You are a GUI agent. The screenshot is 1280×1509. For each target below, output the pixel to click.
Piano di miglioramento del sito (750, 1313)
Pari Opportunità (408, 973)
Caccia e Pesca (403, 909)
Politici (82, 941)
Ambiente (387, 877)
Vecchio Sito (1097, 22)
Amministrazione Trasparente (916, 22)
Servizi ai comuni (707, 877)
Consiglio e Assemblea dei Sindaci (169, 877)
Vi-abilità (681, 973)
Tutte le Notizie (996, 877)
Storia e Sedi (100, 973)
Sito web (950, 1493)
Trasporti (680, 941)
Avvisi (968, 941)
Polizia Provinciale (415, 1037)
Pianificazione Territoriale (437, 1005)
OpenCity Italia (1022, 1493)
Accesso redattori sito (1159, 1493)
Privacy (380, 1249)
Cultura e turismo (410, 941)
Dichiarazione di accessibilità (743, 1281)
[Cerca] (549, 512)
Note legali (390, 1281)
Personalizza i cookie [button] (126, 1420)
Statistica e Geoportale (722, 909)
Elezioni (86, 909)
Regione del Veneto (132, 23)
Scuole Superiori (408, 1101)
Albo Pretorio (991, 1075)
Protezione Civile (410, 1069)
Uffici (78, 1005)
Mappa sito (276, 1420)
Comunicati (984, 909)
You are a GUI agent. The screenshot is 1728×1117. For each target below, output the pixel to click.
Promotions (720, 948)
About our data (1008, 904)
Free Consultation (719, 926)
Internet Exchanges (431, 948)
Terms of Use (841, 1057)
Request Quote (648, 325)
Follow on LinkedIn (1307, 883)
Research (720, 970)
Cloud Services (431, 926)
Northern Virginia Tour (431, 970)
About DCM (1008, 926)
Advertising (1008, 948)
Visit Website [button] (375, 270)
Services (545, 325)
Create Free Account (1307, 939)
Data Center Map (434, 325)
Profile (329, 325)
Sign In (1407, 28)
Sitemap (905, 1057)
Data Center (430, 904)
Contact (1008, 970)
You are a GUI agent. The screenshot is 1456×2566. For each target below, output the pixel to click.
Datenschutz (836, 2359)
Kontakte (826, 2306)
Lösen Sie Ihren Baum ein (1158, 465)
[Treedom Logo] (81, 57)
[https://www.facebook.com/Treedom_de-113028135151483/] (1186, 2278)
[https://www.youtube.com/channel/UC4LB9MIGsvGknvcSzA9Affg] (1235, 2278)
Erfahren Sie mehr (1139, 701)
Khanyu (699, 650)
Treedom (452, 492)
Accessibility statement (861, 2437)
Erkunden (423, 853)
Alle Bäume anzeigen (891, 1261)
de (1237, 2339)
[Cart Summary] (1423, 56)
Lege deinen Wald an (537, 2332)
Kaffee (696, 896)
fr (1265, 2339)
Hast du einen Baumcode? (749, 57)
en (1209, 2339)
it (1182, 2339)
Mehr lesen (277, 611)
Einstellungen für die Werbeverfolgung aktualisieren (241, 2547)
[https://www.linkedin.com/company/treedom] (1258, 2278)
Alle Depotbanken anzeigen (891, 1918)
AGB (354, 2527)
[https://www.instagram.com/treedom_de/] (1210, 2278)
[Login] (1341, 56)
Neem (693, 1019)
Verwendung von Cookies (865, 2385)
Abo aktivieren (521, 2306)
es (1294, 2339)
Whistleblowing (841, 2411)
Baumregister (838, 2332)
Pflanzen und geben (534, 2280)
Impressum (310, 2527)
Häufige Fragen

* _ASSIGNED TASK_:
Print out the entire listing above without any change.

* _EXERCISE RESULT_:
You are a GUI agent. The screenshot is 1280×1509. For each target below, output the pixel to click.
Piano di miglioramento del sito (750, 1313)
Pari Opportunità (408, 973)
Caccia e Pesca (403, 909)
Politici (82, 941)
Ambiente (387, 877)
Vecchio Sito (1097, 22)
Amministrazione Trasparente (916, 22)
Servizi ai comuni (707, 877)
Consiglio e Assemblea dei Sindaci (169, 877)
Vi-abilità (681, 973)
Tutte le Notizie (996, 877)
Storia e Sedi (100, 973)
Sito web (950, 1493)
Trasporti (680, 941)
Avvisi (968, 941)
Polizia Provinciale (415, 1037)
Pianificazione Territoriale (437, 1005)
OpenCity Italia (1022, 1493)
Accesso redattori sito (1159, 1493)
Privacy (380, 1249)
Cultura e turismo (410, 941)
Dichiarazione di accessibilità (743, 1281)
[Cerca] (549, 512)
Note legali (390, 1281)
Personalizza i cookie [button] (126, 1420)
Statistica e Geoportale (722, 909)
Elezioni (86, 909)
Regione del Veneto (132, 23)
Scuole Superiori (408, 1101)
Albo Pretorio (991, 1075)
Protezione Civile (410, 1069)
Uffici (78, 1005)
Mappa sito (276, 1420)
Comunicati (984, 909)
You are a GUI agent. The screenshot is 1728×1117. For each target below, output the pixel to click.
Promotions (720, 948)
About our data (1008, 904)
Free Consultation (719, 926)
Internet Exchanges (431, 948)
Terms of Use (841, 1057)
Request Quote (648, 325)
Follow on LinkedIn (1307, 883)
Research (720, 970)
Cloud Services (431, 926)
Northern Virginia Tour (431, 970)
About DCM (1008, 926)
Advertising (1008, 948)
Visit Website [button] (375, 270)
Services (545, 325)
Create Free Account (1307, 939)
Data Center Map (434, 325)
Profile (329, 325)
Sign In (1407, 28)
Sitemap (905, 1057)
Data Center (430, 904)
Contact (1008, 970)
You are a GUI agent. The screenshot is 1456×2566. For each target below, output the pixel to click.
Datenschutz (836, 2359)
Kontakte (826, 2306)
Lösen Sie Ihren Baum ein (1158, 465)
[Treedom Logo] (81, 57)
[https://www.facebook.com/Treedom_de-113028135151483/] (1186, 2278)
[https://www.youtube.com/channel/UC4LB9MIGsvGknvcSzA9Affg] (1235, 2278)
Erfahren Sie mehr (1139, 701)
Khanyu (699, 650)
Treedom (452, 492)
Accessibility statement (861, 2437)
Erkunden (423, 853)
Alle Bäume anzeigen (891, 1261)
de (1237, 2339)
[Cart Summary] (1423, 56)
Lege deinen Wald an (537, 2332)
Kaffee (696, 896)
fr (1265, 2339)
Hast du einen Baumcode? (749, 57)
en (1209, 2339)
it (1182, 2339)
Mehr lesen (277, 611)
Einstellungen für die Werbeverfolgung aktualisieren (241, 2547)
[https://www.linkedin.com/company/treedom] (1258, 2278)
Alle Depotbanken anzeigen (891, 1918)
AGB (354, 2527)
[https://www.instagram.com/treedom_de/] (1210, 2278)
[Login] (1341, 56)
Neem (693, 1019)
Verwendung von Cookies (865, 2385)
Abo aktivieren (521, 2306)
es (1294, 2339)
Whistleblowing (841, 2411)
Baumregister (838, 2332)
Pflanzen und geben (534, 2280)
Impressum (310, 2527)
Häufige Fragen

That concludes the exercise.